**EXCERPTED TEXT**
____
United States District Court, Eighth Circuit

October 11, 2013

RHONDA LAHM, Defendant.


LAURIE SMITH CAMP, Chief District Judge.

This matter is before the Court on the Defendant's Motion to Dismiss for Failure to State a Claim (Filing No. 19) and the Plaintiff's Motion for Preliminary Injunction (Filing No. 17). For the reasons discussed below, the Motion to Dismiss will be granted in part, and the Motion for Preliminary Injunction will be denied.


For purposes of the pending motions, all well-pled facts alleged in the Plaintiff's First Amended Complaint (Filing No. 16) are accepted as true, though the Court need not accept the Plaintiff's conclusions of law. The following is a summary of those factual allegations.

Plaintiff Mayra Saldana is a 24-year-old resident of Lincoln, Nebraska, who came to the United States from Mexico when she was two years old. On December 3, 2012, she was granted "deferred action" through a program implemented by the Secretary of Homeland Security, called Deferred Action for Childhood Arrivals ("DACA"). Deferred action is a long-standing form of prosecutorial discretion, through which immigration authorities make a discretionary determination not to remove an individual from the United States during a specified period.
____
**GIVEN ENTRIES**
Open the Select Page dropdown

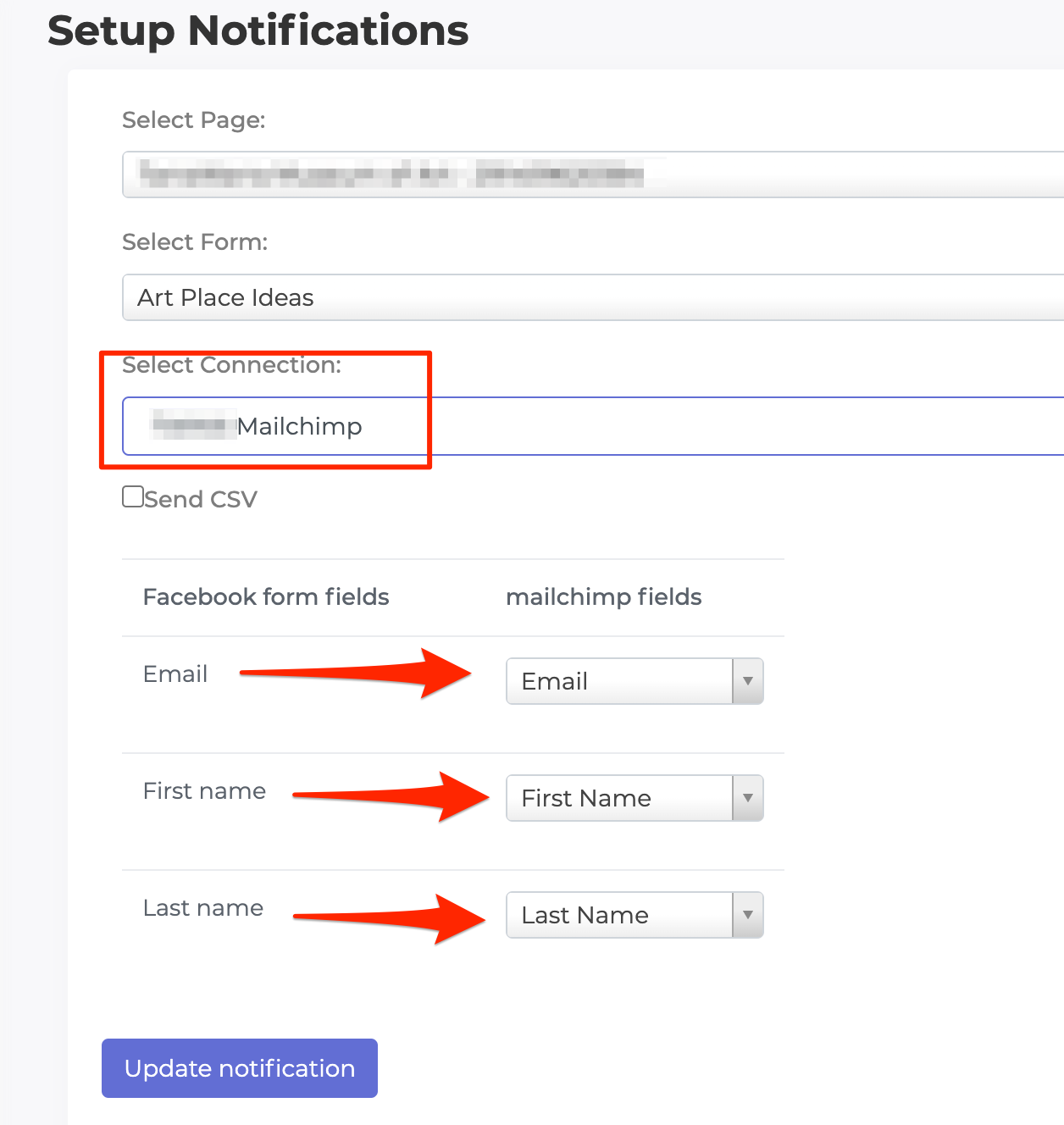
____
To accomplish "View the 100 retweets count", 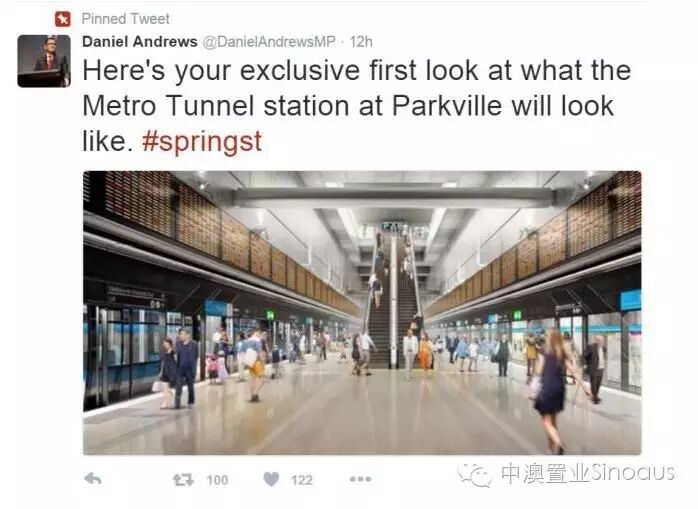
____
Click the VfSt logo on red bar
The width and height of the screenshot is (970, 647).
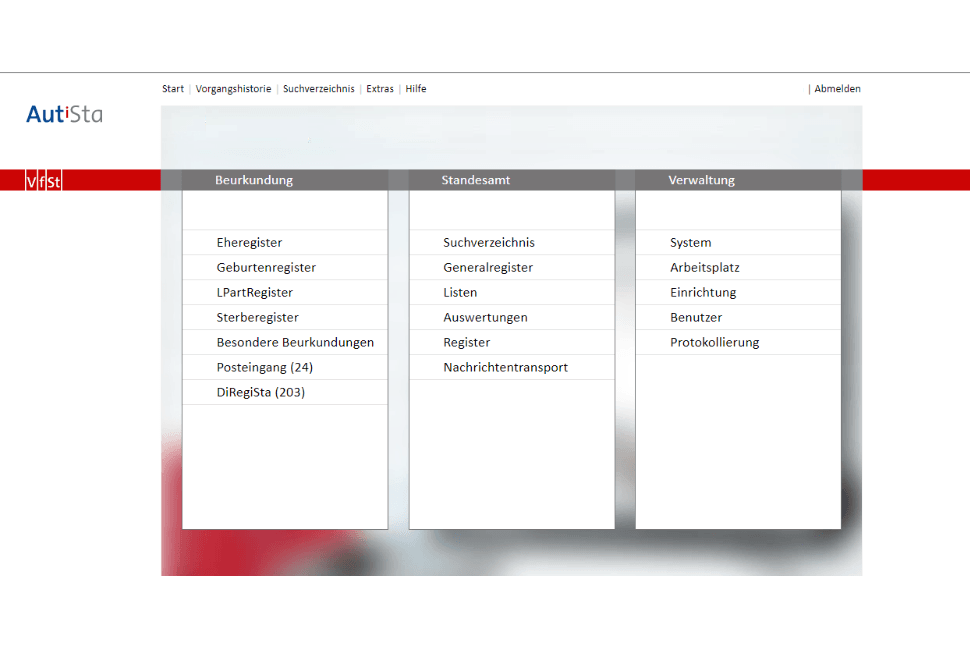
____
**EXERCISE SET**
a) Quote the court opinion word for word, beginning at "United States District" and stopping after "those factual allegations.".
b) Write the next part of the court opinion on the DACA recipient's case, picking up after its last sentence.
The rows come from a source unrelated to the court opinion.

**PER-TASK ANSWERS**
a)
United States District Court, Eighth Circuit

October 11, 2013

RHONDA LAHM, Defendant.


LAURIE SMITH CAMP, Chief District Judge.

This matter is before the Court on the Defendant's Motion to Dismiss for Failure to State a Claim (Filing No. 19) and the Plaintiff's Motion for Preliminary Injunction (Filing No. 17). For the reasons discussed below, the Motion to Dismiss will be granted in part, and the Motion for Preliminary Injunction will be denied.


For purposes of the pending motions, all well-pled facts alleged in the Plaintiff's First Amended Complaint (Filing No. 16) are accepted as true, though the Court need not accept the Plaintiff's conclusions of law. The following is a summary of those factual allegations.

b)
After Saldana was granted deferred action, she was issued an employment authorization document ("EAD") and a Social Security Number. In January 2013, she attempted to apply for a Nebraska driver's license and was told by employees of Nebraska's Department of Motor Vehicles ("DMV") that she was ineligible. She tried twice more to obtain a driver's license, and each time she was denied. DMV processes drivers license applications submitted by other persons who have obtained deferred action status and EADs, but refuses to process applications of those who received deferred action status through the DACA program.

Defendant Rhonda Lahm is the Director of the DMV, and has the authority to adopt rules necessary to carry out DMV's responsibilities. Saldana has sued Lahm in her official capacity, seeking declaratory and injunctive relief. Saldana contends that the DMV policy denying her a driver's license violates the United States Constitution, specifically the Supremacy Clause (art. VI, cl. 2) and the Equal Protection Clause (amend. XIV, sec. 1).

Lahm has moved to dismiss Saldana's action under Fed.R.Civ.P. 12(b)(1), asserting sovereign immunity, and under Fed.R.Civ.P. 12(b)(6), asserting that Saldana does not have lawful status in the United States and therefore cannot state a claim upon which relief can be granted under either the Supremacy Clause or the Equal Protection Clause.


Fed. R. Civ. P. 12(b)(1)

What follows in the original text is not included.